#### Arbeitsauftrag A:
Nennen Sie sämtliche Ausdrücke, die im Auszug über die Themen im Dienst von Petrus, Paulus und Johannes in Anführungszeichen stehen.

#### Ausgewählter Auszug:

Die Themen im Dienst von Petrus, Paulus und Johannes

Das Thema des Dienstes von Johannes unterscheidet sich deutlich von dem von Paulus und Petrus:

  • Johannes konzentriert sich auf die Familie Gottes und geht auf unsere Beziehung zu Gott als seine „Kinder“ ein (Joh 1,12.13; 1Joh 3,1). Daher legt er die Kennzeichen des ewigen Lebens innerhalb der Familie Gottes ausführlich dar.

  • Der Apostel Paulus hingegen erwähnt zwar, dass wir Kinder Gottes sind (Röm 8,16), geht aber auch auf unsere Stellung vor Gott als „Söhne“ ein und beschreibt unsere Vorrechte als solche (Röm 8,14.15; Gal 4,1-7; Eph 1,4-6; Heb 2,10). Paulus entwickelt auch die Wahrheit der Kirche als „Leib Christi“ (1Kor 12,12.13.27; Eph 3,6; 4,16; 5,25-32 usw.) und „Haus Gottes“ (Eph 2,19-22; 1Tim 3,15; Heb 3,6 usw.).

  • Die Linie des Apostels Petrus ist wiederum eine andere; er sieht die Dinge aus der Perspektive des Reiches Gottes. Da ihm „die Schlüssel des Reiches der Himmel“ (Mt 16,19) gegeben worden waren, war er auserwählt, sowohl den Juden (Apg 2) als auch den Heiden (Apg 10) die Tür zum Segen zu öffnen. Dementsprechend legt er in seinem Dienst den Schwerpunkt auf das Reich Gottes. Er spricht häufig von der Erscheinung Christi, dem Ereignis, das die Einführung des Reiches und die öffentliche Herrschaft Christi in dieser Welt kennzeichnet (1Pet 1,5.7.13; 4,13; 5,1.4; 2Pet 1,11.16; 3,4.10).

Der abstrakte Stil der Schriften des Johannes

Der Apostel Johannes schreibt auf eine einzigartige Weise. Der Schlüssel zum Verständnis seiner Aussagen liegt darin, zu sehen, dass er die Dinge abstrakt betrachtet.

#### Zu bearbeitende Daten:
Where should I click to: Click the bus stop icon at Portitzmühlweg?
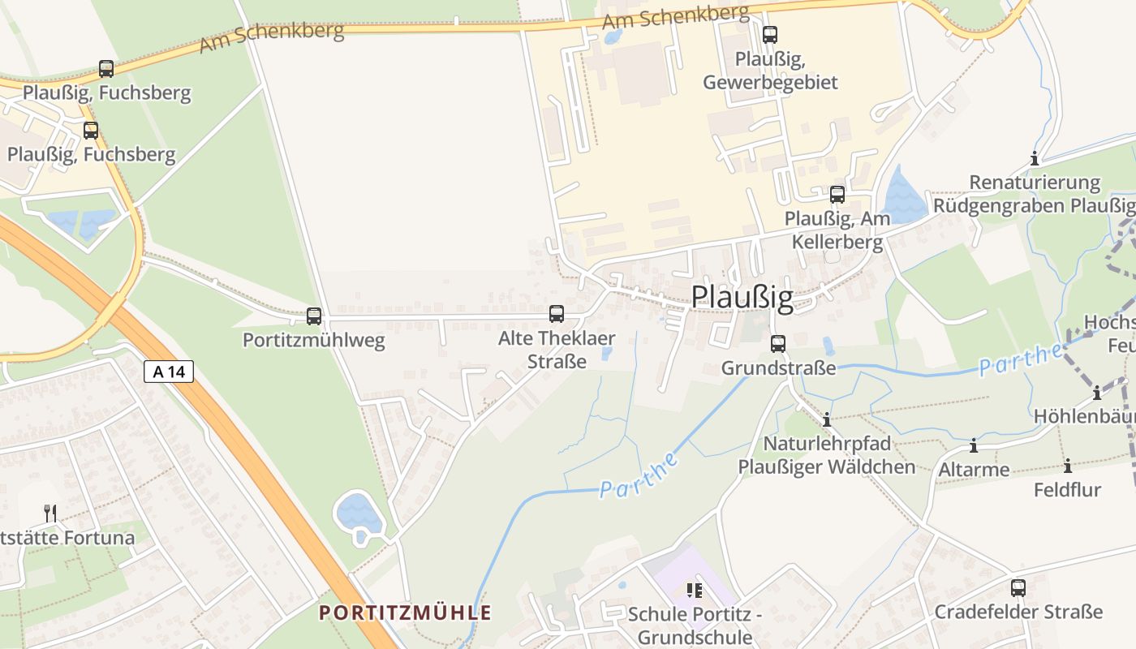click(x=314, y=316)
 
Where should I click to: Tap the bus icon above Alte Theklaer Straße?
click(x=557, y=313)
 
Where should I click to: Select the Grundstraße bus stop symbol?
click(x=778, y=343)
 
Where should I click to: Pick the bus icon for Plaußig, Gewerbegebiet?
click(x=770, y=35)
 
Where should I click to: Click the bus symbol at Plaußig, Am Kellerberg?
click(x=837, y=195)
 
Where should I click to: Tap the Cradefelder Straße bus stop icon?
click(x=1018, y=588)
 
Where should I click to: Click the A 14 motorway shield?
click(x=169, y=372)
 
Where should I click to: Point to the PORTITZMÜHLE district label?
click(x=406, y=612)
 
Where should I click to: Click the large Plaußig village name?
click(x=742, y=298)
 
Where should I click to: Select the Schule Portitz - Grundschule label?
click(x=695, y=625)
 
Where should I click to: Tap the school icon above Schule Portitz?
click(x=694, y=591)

#### Arbeitsauftrag B:
Bringen Sie in den Datensätzen alles von der Zeile mit „Where should I click to: Select the Schule“ bis hinunter zum Ende der Datensätze, beide Enden eingeschlossen, in die Form einer nummerierten Liste, wobei Leerzeilen entfallen.

#### Fertige Antwort A:
- „Kinder“
- „Söhne“
- „Leib Christi“
- „Haus Gottes“
- „die Schlüssel des Reiches der Himmel“

#### Fertige Antwort B:
1. Where should I click to: Select the Schule Portitz - Grundschule label?
2. click(x=695, y=625)
3. Where should I click to: Tap the school icon above Schule Portitz?
4. click(x=694, y=591)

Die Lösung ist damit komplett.